In the name of free speech
Consider the case of Anjem Choudary, the genial, 49-year-old UK Muslim, who — following a trial shrouded in secrecy — has been convicted of advocating terrorism, along with fellow radical Mohammed Mizanur Rahman, with sentencing of the two men expected in September. For years Choudary was at liberty to go into British TV studios and mouth his inflammatory slogans. In this time of grave concern about radicalization he would have enjoyed no such freedom in France or many other countries.
Now — from newly released evidence — it transpires that intelligence agencies across Europe long ago identified Choudary as a menace. Approximately a hundred individuals in the UK alone are believed to have been radicalized through contact with him and/or violent Islamist groups that he championed, such as Al-Muhajiroun. Among his protégés was Michael Adebolajo, who in 2013 led an accomplice in the hacking to death of the British soldier Lee Rigby on a south London Street. “He was on our wavelength,” boasted Choudary in the aftermath of the killing.
In the light of all this, the current debate in the UK about whether to place especially dangerous imprisoned terrorists in isolation units to stop them from exercising a radicalizing influence is liable to seem somewhat belated. Choudary is not the first Muslim who was able to conduct a career as an agitator in full public view. In many ways he was a successor to Abu Hamza, the Egyptian-born cleric who with his hook hand and glass eye became notorious in the late 1990s and early 2000s as a demagogue. On TV Hamza pushed free speech beyond all reasonable limits while preaching sedition at the Finsbury Park mosque, where he served as imam.

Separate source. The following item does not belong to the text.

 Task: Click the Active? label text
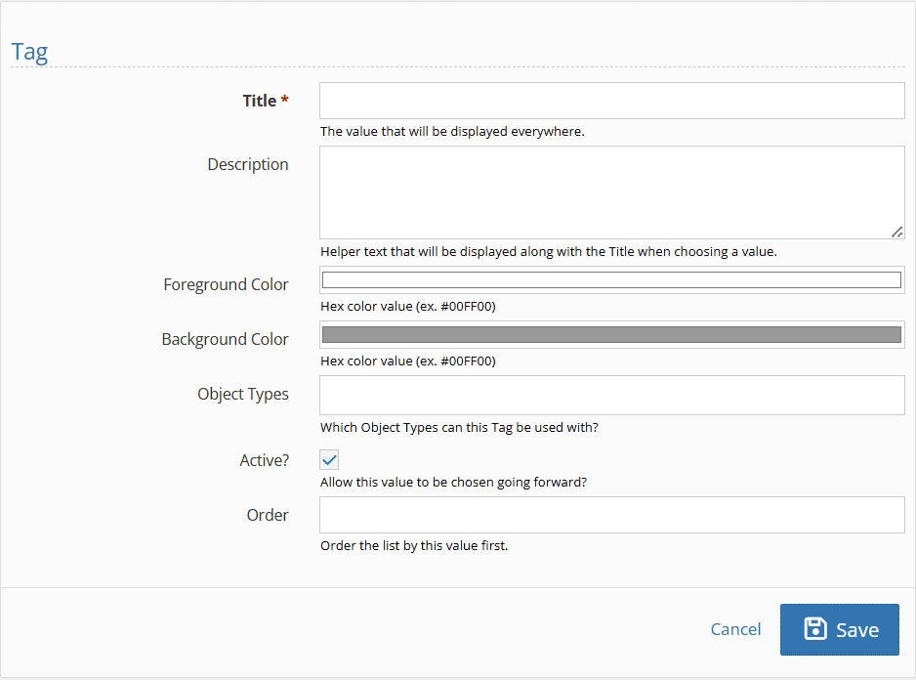[x=264, y=460]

It seemed barely credible that he was never arrested. When he finally was, it appeared to be because of US pressure to take action against him.
Choudary and Hamza alike enjoyed what amounted to a symbiotic relationship with the British media. They became the media’s favorite Muslim fanatics, bogeymen guaranteed to inflame the public and accordingly good for business.

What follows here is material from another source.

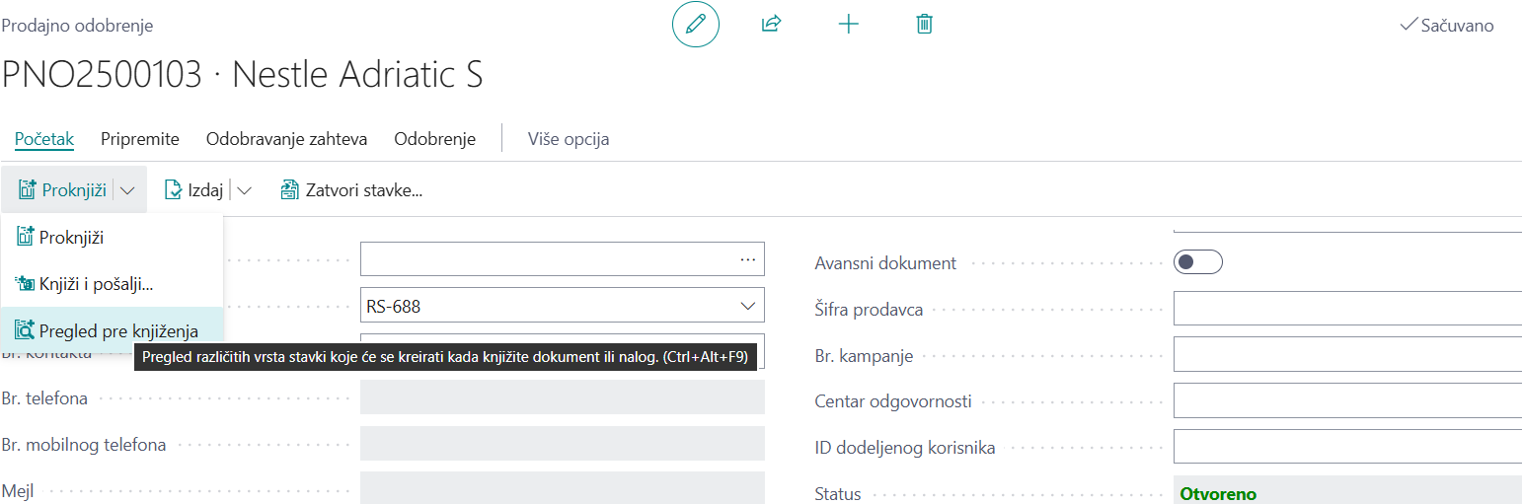The height and width of the screenshot is (504, 1522).
Task: Click the Odobrenje tab
Action: coord(434,139)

It has been widely surmised that they also enjoyed a symbiotic relationship with the British security services. That Hamza was cultivated as a spy was precisely what his defense lawyers claimed when he was prosecuted on terrorism charges in New York in 2014. He is now serving a life sentence in the US with no possibility of parole. Choudary insisted that he believed in a “covenant of security:” because the UK gave a home to Muslims it should not be a target of attack. As it happens, the notion of such a covenant has deep roots in the UK. In the years before the WWI when Russian revolutionaries sought refuge in London, British spymasters allowed them to go about their business on the understanding that they would not cause trouble on British soil. The thinking was that the arrangement could yield useful information while also burnishing imperial Britain’s credentials as “the home of liberty.” It often seems as if something of this antediluvian mindset has lingered on into the 21st century with baleful consequences.
Whatever the truth may be, it is hard to escape the suspicion that Choudary perpetrated much preventable harm. Part of that harm is the incalculable damage that he has done to the image of the UK Muslim community. The endless exposure of his provocative personality in the British media encouraged public perceptions that Islam and extremism are synonymous. Few British Muslims will regret that he is now behind bars. It is among sections of the British media, hungry for lurid headlines, that Choudary will perhaps be most sorely missed.